I tried to be as calm and reasonable as I can and yet I get called out as a toxic fan. And in the end did TC scold everyone else, no, they basically told me to shut up. I overestimated the fans intelligence and if they could handle basic logic, read the comments for yourself to see my point. As someone with Asperger and anger issues, it's a god given miracle I am still trying to maintain my composure within this insanity that has been going on for years. I have spoken with several content creators who asked to remain anonymous about this entire fiasco and we have similar conclusions about TC.
TC has been through a lot of painful and hurtful comments over the years that they did not deserve in the slightest. They are entitled to do whatever they want with their comic and works. Saying a fandom is or isn't toxic is unhelpful as you fundamentally miss the mark on how fandom culture works. As a creator, it is not right to hang this hiatus over people's heads and string them along. TC does not respect their Undertale fans in the slightest and mocks those who is still waiting. They indirectly encourage their other fans to bully and dehumanize the rest.
I held back on making a comment about all this for two reasons. One, TC's fandom terrifies me. They are complete smug hypocrites who spend way too much time on the internet that they don't realize that if they use their words in real life they will get punched in the face for it. Two, despite everything I still believe that TC can change. I like to believe the best in everyone and that there is hope that maybe this time TC will realize they have become the very thing they hate. That hope has faded to cinders. I'm done with TC, my only concern is the people remaining to wait for the comic.
To everyone who is waiting for Endertale and/or following TC because you like their Undertale stuff, leave them and never come back. They do not respect you, they look down on you, they laugh watching you wait, you deserve better than them. Even if they do finish the comic eventually it will not be made out of love or passion.
DO NOT harass and bully them because of my words. I will not tolerate any attempt to do so.
My final words are for TC if they even decide to read this:
TC, I know we are not friends, you made that clear long ago but I was hoping we could've been. You were a huge inspiration for me in the past and was what pushed me to attempt learning about art. I looked up to you and tried to support you when you were feeling down. You are no longer that person.
You do not have the right to condemn an entire fandom as toxic and declare it as a fact of life. It's people like you that keep the fandoms so divided to this day. It's because of people like you I am scared for my life if I ever mention Undertale in public. Your fixation on the sins of the past prevents us from moving forward. I do not excuse what happened but the past is in the past, get over it and grow up, you are an adult so act like it.
You say you don't owe us any comic or works, well at the same time if you want to mistreat the fandom I care about then I or anybody don't owe you any respect yet I did for nearly five years.
Why? Because I cared about how this all made you feel. What do you see when you look at me, another obsessed toxic fan who should keep their mouth shut or a PERSON with their own thoughts feelings and beliefs?
One of your problems is that you think nothing ever seems to be your fault, just the fans who keep asking. Well maybe they wouldn't have asked if you didn't leave them hanging for almost five years. To me, it no longer matters if you finish Endertale or not.

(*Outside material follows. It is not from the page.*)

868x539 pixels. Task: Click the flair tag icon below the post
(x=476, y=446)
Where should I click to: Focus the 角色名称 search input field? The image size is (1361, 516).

Maybe you still think it isn't your fault, then that makes me the idiot for hoping you can be better. You hurt me, really hurt me. I don't think I can ever trust someone like you again.
Do you know what I really want?
Your apology. I want you to make a genuine apology to me and the fandom at your actions over the years. I won't block you because being the idiot I am I hope my words mean something to you and you'll want to chat.
But until you wise up ask yourself this familiar question,
Do you really think you are above consequences?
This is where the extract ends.